Dietmar Daths verrätselter Filmroman “Sie schläft“ kommt heute erstmals auf die Theaterbühne

Polittbüro. Ein Autor sollte alles Mögliche hervorrufen - nur keine Langeweile. Wenn Dietmar Dath einen neuen Text fertiggestellt hat, gibt es garantiert Kontroversen. Vor allem an seinem dystopischen Science-Fiction-Roman "Die Abschaffung der Arten", 2008 nominiert für den Deutschen Buchpreis, entzündete sich ein Streit. Kritiker fanden es wahlweise verlabert, technikbesoffen, schlicht unausstehlich oder aber erleuchtend. Gerne wird Dath, der unermüdlich den Verlust der gesellschaftlichen Utopien beklagt, auch ein einbetonierter Hang zum Stalinismus vorgehalten.

Zunächst einmal ist er aber eine Textmaschine, die, stets angereichert mit einer berauschenden Überdosis Theorie, maßlos Bücher, Texte und Essays ausspuckt. Viele von ihnen fanden zuletzt den Weg auf deutsche Bühnen: "Waffenwetter" in Mannheim (2007), "Die Abschaffung der Arten" (2009) am Deutschen Theater Berlin und "Annika. Spiel für fünf Menschen" (2011) am Schauspiel Frankfurt.

Weniger fantastisch klingt auf den ersten Blick das, was der Held von Dietmar Daths drittletztem Roman "Sie schläft" erlebt, dessen von Kritikern gerühmte Theaterversion vom Tübinger Zimmertheater heute als Koproduktion im Polittbüro gastiert. "Sie schläft" kommt zunächst im Gewand einer gewöhnlichen Liebesgeschichte im Kulturbetrieb daher. Der Deutsch-Inder Ramji hat in der Aufgabe, eine Website für ein Film-Avantgarde-Museum zusammenzulöten, seine Berufung gefunden. Es erfüllt ihn zutiefst, etwa einen unbekannten Kurzfilm der Regie-Ikone Stan Brakhage über das Graswachsen aufzutreiben.

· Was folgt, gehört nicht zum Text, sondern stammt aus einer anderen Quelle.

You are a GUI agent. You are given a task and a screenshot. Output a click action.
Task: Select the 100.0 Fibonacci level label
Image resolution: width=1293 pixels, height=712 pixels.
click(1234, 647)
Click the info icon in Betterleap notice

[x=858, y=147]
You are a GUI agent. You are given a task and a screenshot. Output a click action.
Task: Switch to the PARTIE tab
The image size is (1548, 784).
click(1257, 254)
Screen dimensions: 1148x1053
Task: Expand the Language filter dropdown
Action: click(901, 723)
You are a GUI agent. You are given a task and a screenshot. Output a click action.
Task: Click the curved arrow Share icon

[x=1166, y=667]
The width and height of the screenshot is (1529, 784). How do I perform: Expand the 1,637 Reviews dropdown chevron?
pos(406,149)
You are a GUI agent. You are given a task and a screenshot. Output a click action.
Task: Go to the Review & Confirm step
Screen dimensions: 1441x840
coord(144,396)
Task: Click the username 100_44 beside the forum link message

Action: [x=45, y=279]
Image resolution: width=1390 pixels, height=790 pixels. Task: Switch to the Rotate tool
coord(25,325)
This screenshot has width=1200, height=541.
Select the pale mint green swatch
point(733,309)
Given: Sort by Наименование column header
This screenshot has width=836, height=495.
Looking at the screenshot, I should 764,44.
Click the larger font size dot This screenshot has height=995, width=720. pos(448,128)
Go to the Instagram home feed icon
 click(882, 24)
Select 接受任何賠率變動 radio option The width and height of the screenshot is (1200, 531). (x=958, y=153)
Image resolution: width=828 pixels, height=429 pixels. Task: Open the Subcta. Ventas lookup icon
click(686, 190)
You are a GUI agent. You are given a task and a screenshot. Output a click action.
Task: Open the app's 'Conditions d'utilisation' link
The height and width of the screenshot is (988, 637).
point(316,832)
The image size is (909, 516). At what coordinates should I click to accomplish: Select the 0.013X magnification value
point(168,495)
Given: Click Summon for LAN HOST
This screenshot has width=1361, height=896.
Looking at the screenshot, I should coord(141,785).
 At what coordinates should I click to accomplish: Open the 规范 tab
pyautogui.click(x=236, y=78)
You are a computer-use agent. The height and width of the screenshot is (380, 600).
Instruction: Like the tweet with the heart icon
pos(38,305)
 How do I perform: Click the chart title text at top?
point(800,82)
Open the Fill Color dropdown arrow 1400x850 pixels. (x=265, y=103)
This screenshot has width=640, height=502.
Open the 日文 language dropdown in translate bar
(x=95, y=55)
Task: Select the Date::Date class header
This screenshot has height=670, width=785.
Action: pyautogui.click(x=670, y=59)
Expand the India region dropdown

Der Text spart nicht mit Seitenhieben auf machtbesessene Kunstförderinnen wie "Frau Elder, der verrückten Haarlackschnüfflerin von der Bundeskulturkacke", aber auch der selbstherrliche Duktus von Werbeagenturen wird mit bösen Zeilen bedacht. Ramjis einziges Problem ist, dass sich für seine hehre Aufgabe sonst leider niemand so recht interessiert. Das ist zunächst egal, weil sich der Idealist in eine verheiratete Kollegin verliebt. Als ihm eines Tages ein Freund und Mitstreiter das selig schlafende Liebesobjekt zeigt, scheint auf einmal möglich, dass Ramji selbst ins Zentrum eines fantastischen Films geraten ist. Oder doch in den Traum seines verehrten Dornröschens?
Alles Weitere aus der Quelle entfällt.